=== Section Start ===

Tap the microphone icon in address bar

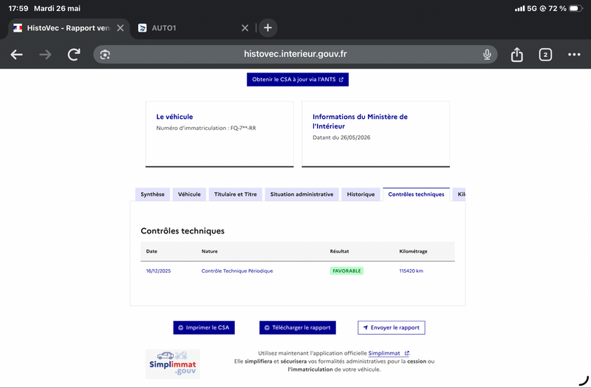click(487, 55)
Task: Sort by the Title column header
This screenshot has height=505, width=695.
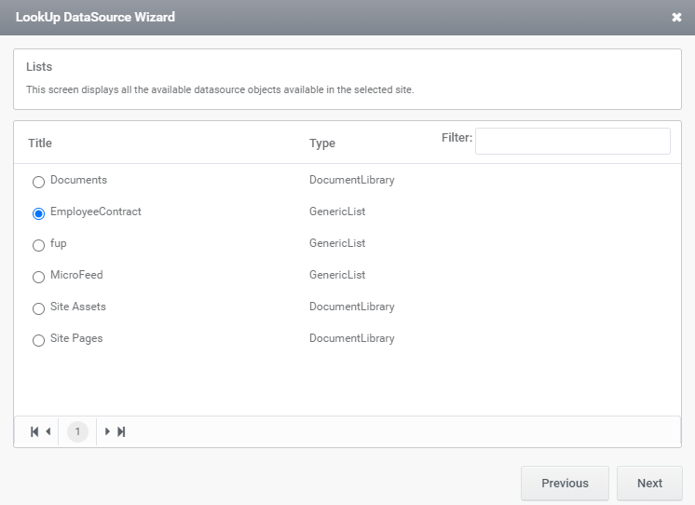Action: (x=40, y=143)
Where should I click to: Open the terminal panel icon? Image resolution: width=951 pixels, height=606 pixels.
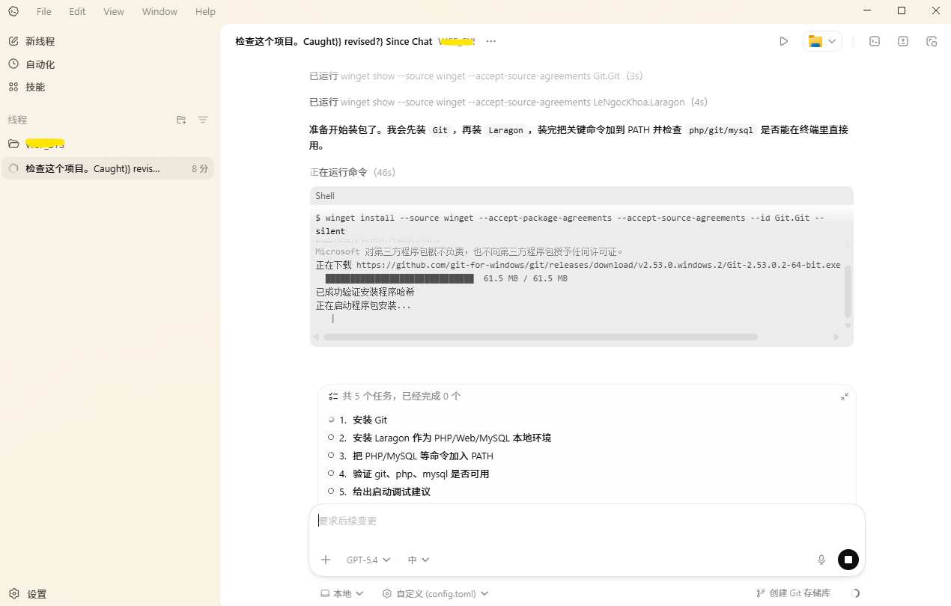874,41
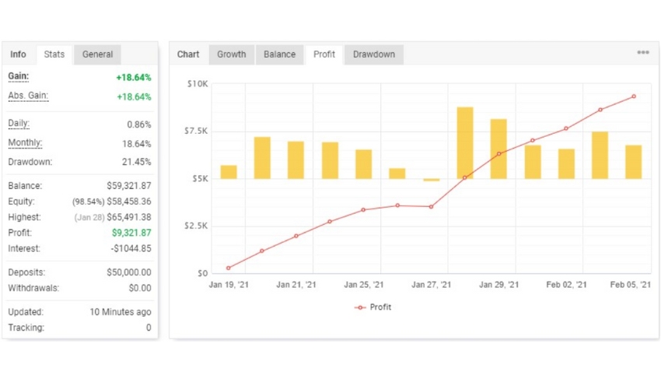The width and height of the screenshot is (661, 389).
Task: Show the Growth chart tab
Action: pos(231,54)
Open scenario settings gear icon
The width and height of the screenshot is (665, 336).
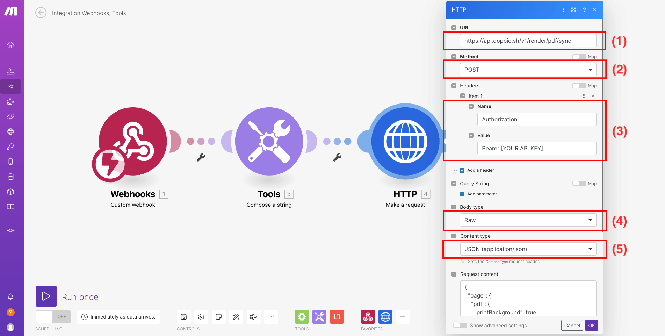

=== Section End ===
=== Section Start ===

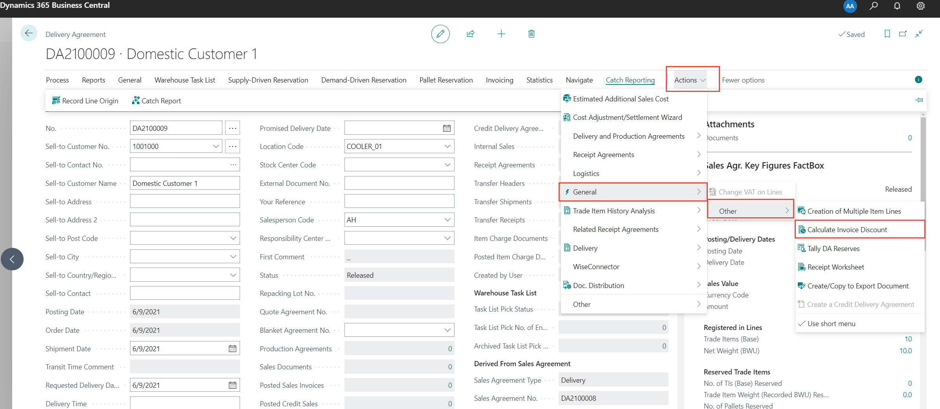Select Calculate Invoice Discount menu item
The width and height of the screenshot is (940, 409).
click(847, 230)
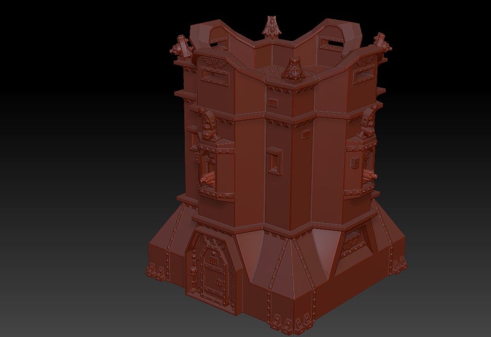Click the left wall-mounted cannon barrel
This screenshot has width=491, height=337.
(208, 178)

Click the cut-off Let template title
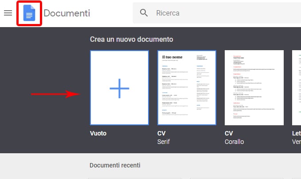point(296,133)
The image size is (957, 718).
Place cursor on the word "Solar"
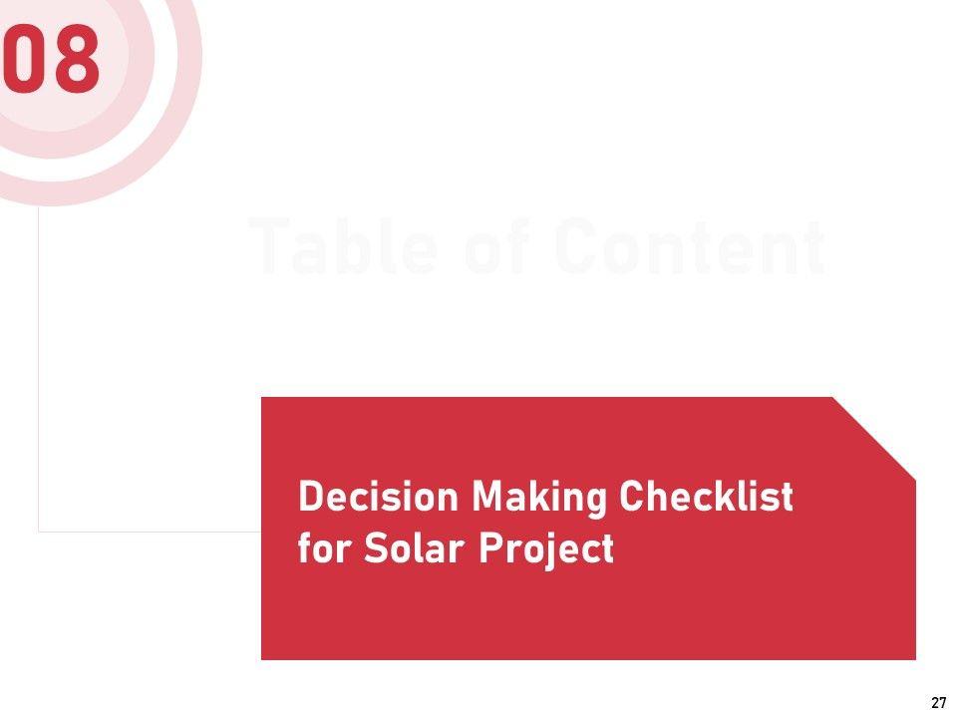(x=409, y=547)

=== Section End ===

• Exercise requirements
Reproduce word for word, with pictures dropped, only the part of the material above that opens with the line containing "This screenshot has height=505, width=695." and closes with the line containing "The width and height of the screenshot is (665, 336).".

• Answer to this problem
This screenshot has height=505, width=695.
Action: (x=40, y=143)
Where should I click to: Open the terminal panel icon? Image resolution: width=951 pixels, height=606 pixels.
874,41
The width and height of the screenshot is (661, 389).
Task: Show the Growth chart tab
Action: pos(231,54)
Open scenario settings gear icon
The width and height of the screenshot is (665, 336).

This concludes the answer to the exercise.